Cerivastatin sodium has been evaluated for adverse events in more than 5,000 patients worldwide. In the U.S. placebo-controlled clinical studies, discontinuations due to adverse events occurred in 3.1% of cerivastatin sodium treated patients and in 2.0% of patients treated with placebo. Adverse reactions have usually been mild and transient.

Clinical Adverse Experiences

Adverse experiences occurring with a frequency ≥ 2% for marketed doses of cerivastatin sodium, regardless of causality assessment, in U.S. placebo-controlled clinical studies, are shown in Table 5 below:

Table 5: Adverse Experiences occurring in ≥ 2% Patients in U.S. Placebo Controlled Clinical Studies

Adverse Event BAYCOL®
(n = 2231)
(n = 702)
Any event 63.2% 63.0%
Pharyngitis 9.6% 12.1%
Headache 8.5% 9.5%
Rhinitis 8.3% 10.1%
Sinusitis 4.7% 5.0%
Accidental injury 4.4% 5.6%
Arthralgia 4.3% 3.4%
Dyspepsia 3.8% 4.8%
Flu syndrome 3.7% 6.3%
Back pain 3.4% 5.0%
Asthenia 3.4% 2.1%
Diarrhea 3.3% 3.3%
Rash 3.0% 4.4%
Myalgia 2.5% 2.3%
Abdominal pain 2.5% 3.0%
Nausea 2.4% 3.1%
Leg pain 2.2% 1.4%
Constipation 2.2% 2.0%
Dizziness 2.1% 2.4%
Flatulence 2.1% 2.7%
Chest pain 2.0% 1.8%
Bronchitis 1.3% 2.1%

The following effects have been reported with drugs in this class; not all effects listed below have necessarily been associated with cerivastatin therapy.
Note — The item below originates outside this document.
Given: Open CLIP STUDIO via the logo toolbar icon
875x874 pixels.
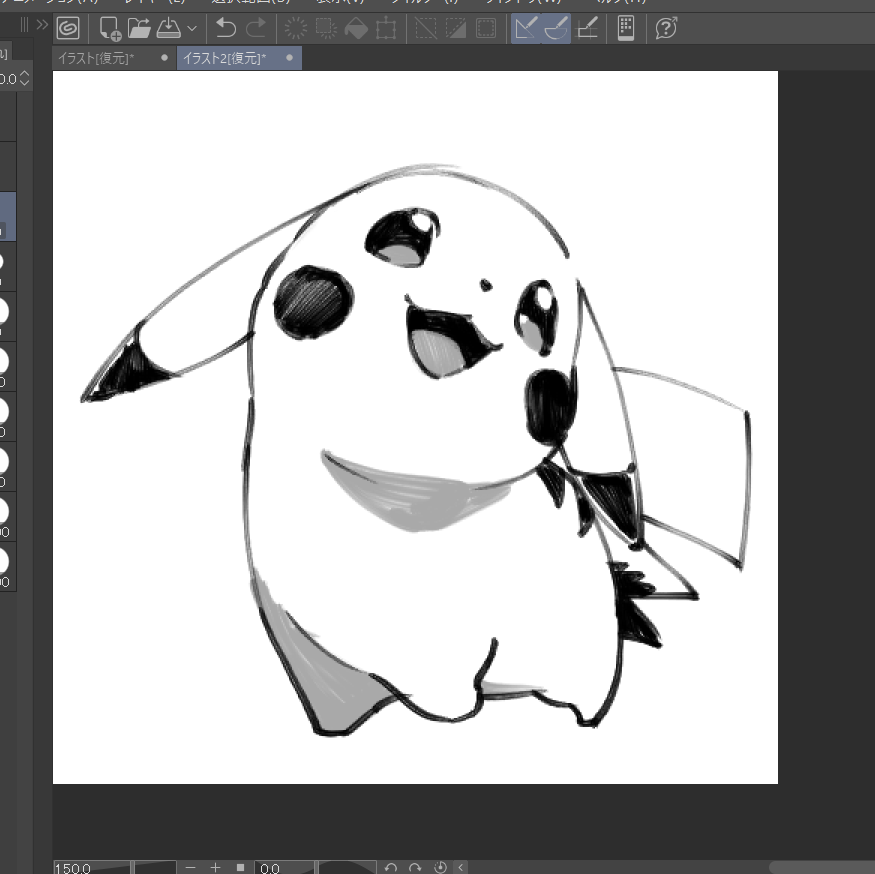Looking at the screenshot, I should (68, 28).
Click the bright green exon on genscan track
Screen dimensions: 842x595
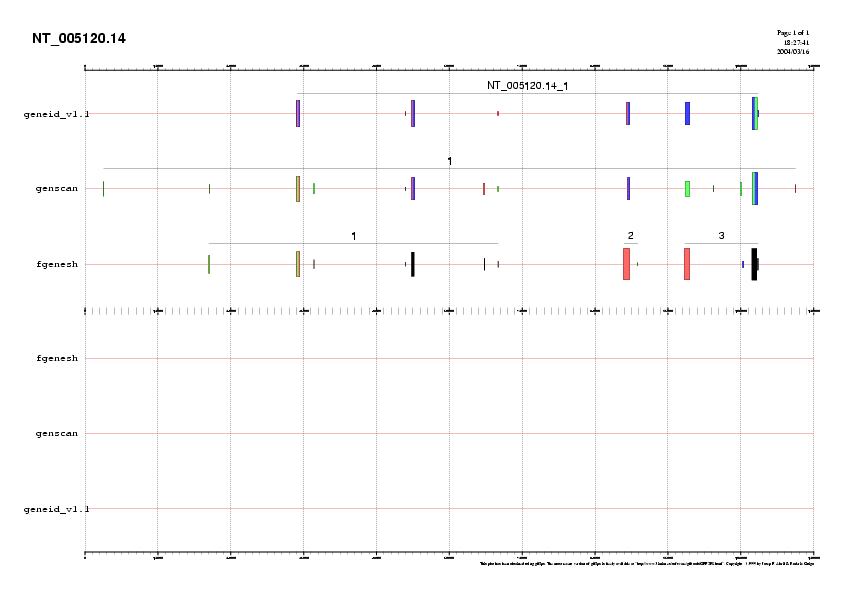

Skeletal: myopathy, muscle cramps, rhabdomyolysis, arthralgias, myalgia.

Neurological: dysfunction of certain cranial nerves (including alteration of taste, impairment of extra-ocular movement, facial paresis), tremor, dizziness, memory loss, vertigo, paresthesia, peripheral neuropathy, peripheral nerve palsy, anxiety, insomnia, depression, psychic disturbances.

Hypersensitivity Reactions: An apparent hypersensitivity syndrome has been reported that included one or more of the following features: anaphylaxis, angioedema, lupus erythematosus-like syndrome, polymyalgia rheumatica, dermatomyositis, vasculitis, purpura, thrombocytopenia, leukopenia, hemolytic anemia, positive ANA, ESR increase, eosinophilia, arthritis, arthralgia, urticaria, asthenia, photosensitivity, fever, chills, flushing, malaise, dyspnea, toxic epidermal necrolysis, erythema multiforme, including Stevens-Johnson syndrome.

Gastrointestinal: pancreatitis, hepatitis, including chronic active hepatitis, cholestatic jaundice, fatty change in liver, cirrhosis, fulminant hepatic necrosis, and hepatoma; anorexia, vomiting.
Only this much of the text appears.